Record

StorageSiteUCL Special Collections
LevelItem
Reference Number MS FRAG/MUSIC/6
TitleNoted Breviary [Fragment]
DateLate 12th Century
DescriptionLeaf from a noted breviary, parchment. Lessons and chants with musical notation in Germanic neumes. Main body text in brown in a single column with initial capitals, rubrics and highlights which were all originally red. Written in a sloping Gothic textualis rotunda in a single column in brown ink, using a smaller size for the chants which are interspersed with the main text. The edges of the leaf have been cut but no text appears to be missing.

The texts are for the veneration of particular saints, in chronological order. The recto begins with the last line of a lesson from the Book of Ecclesiasticus followed by a chant: "Beatus laurentius dum in craticula superpositus...". Both texts are from the feast of St Lawrence (10 August). This is followed by a short chant for St Tiburtius (11 August).

The next section is the feast of the Assumption of Mary (15 August), beginning with the lesson at Matins, Ecclesiasticus 24: "In omnibus requiem quesivi et in hereditate...". The texts for this feast continue to the bottom of the page with a sermon attributed here to Pope Leo, which begins: "Sollempnitas hodierna quam colimus fratres...". Then there is the beginning of the chant "Vidi speciosam sicut columbam...", which is also from the feast of the Assumption and is based on the Song of Songs (Song of Solomon).

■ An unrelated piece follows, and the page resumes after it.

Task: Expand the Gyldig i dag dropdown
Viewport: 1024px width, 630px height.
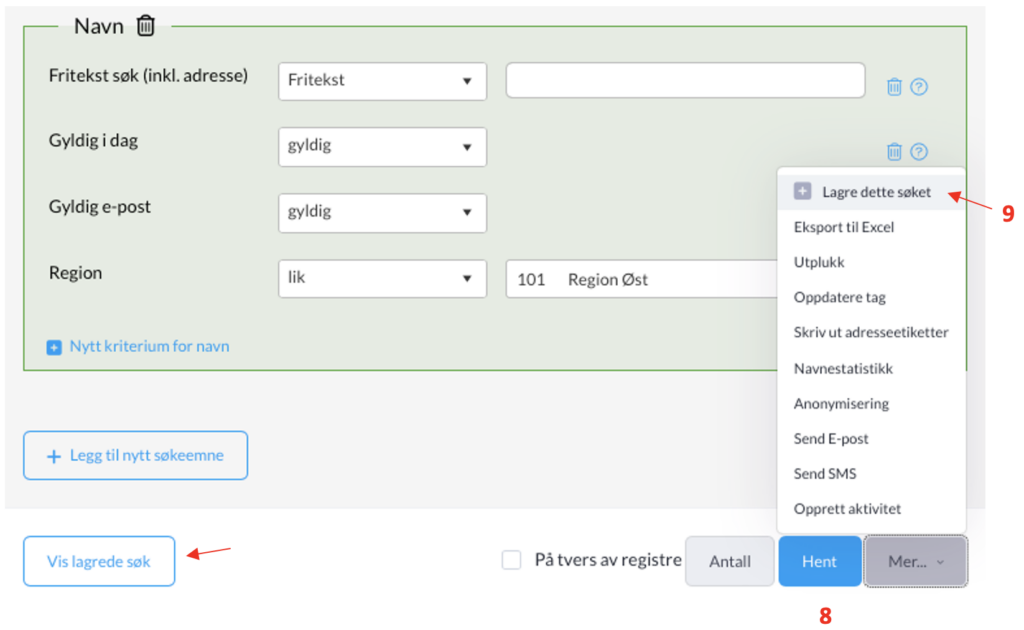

The text on the verso continues the chant from the end of the previous side. The first visible line here is "...ascendentem desuper rivos aquarum cujus inestimabilis odorum erat...", indicating that no text is missing even though the top and bottom of the folio have been cut down. The prayers and antiphons for the Assumption continue on the rest of the verso.

There is an annotation on the right hand margin on the recto which has been damaged by water and is almost illegible. The portion that remains appears to be in a hand contemporary with the main text and refers to the Virign Mary. Part of another annotation in the same hand is visible in the left hand margin. There is a pencil annotation, "Maria", at the bottom of the recto.

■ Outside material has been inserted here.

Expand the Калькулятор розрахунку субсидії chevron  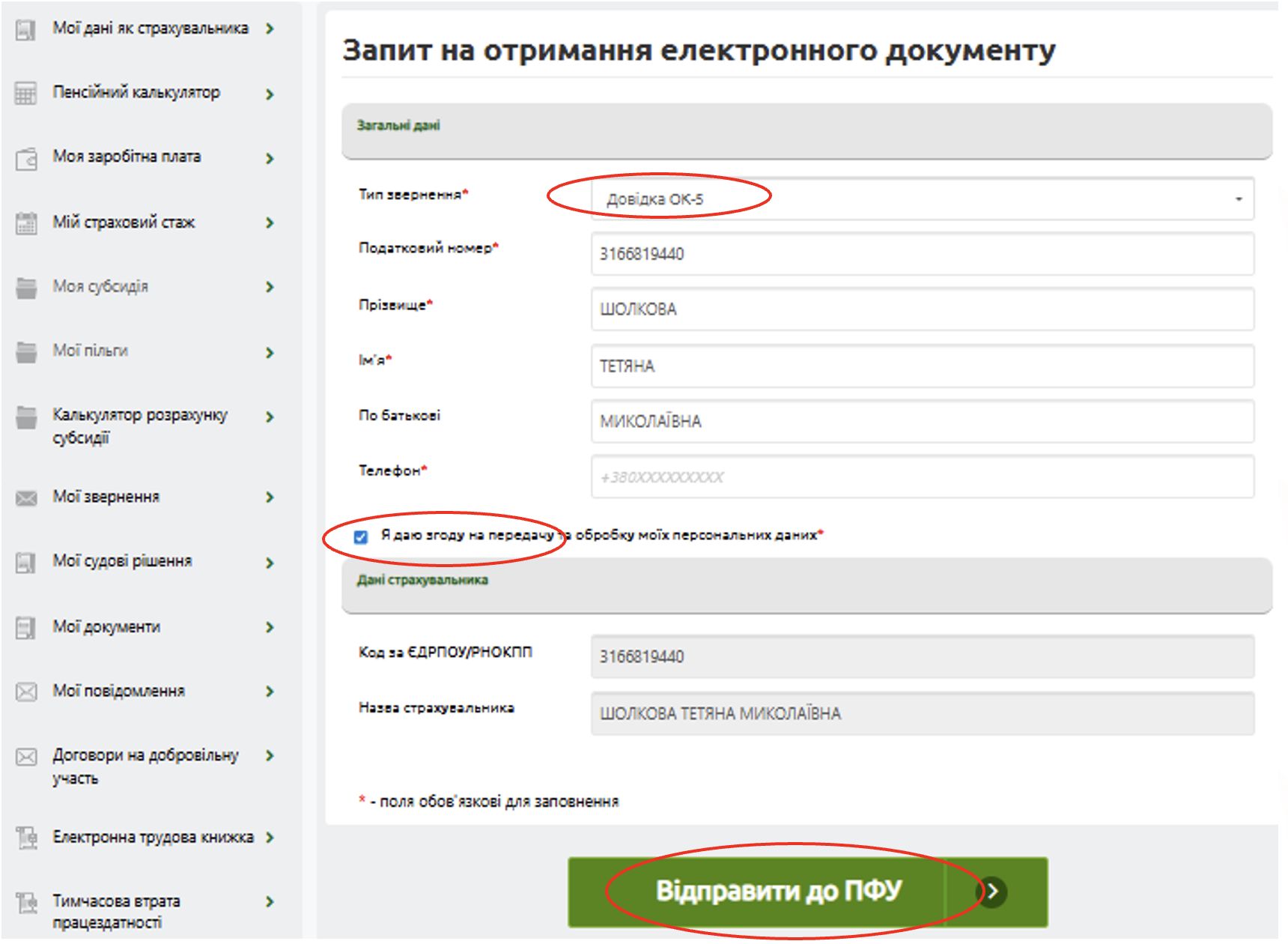point(270,417)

There are three annotations on the verso: "1554" has been marked on the top right corner. In the bottom right corner there is a faint annotation in German(?) in a 16th/17th century hand. There are also very faint traces of writing in the left hand margin around lines 20-23 which may be an annotation or correction to the text, the hand here is similar to the annotations on the recto.
Extent1 leaf
AccessStatusOpen
AccessConditionsThe papers are available subject to the usual conditions of access to Archives and Manuscripts material, after the completion of a Reader's Undertaking.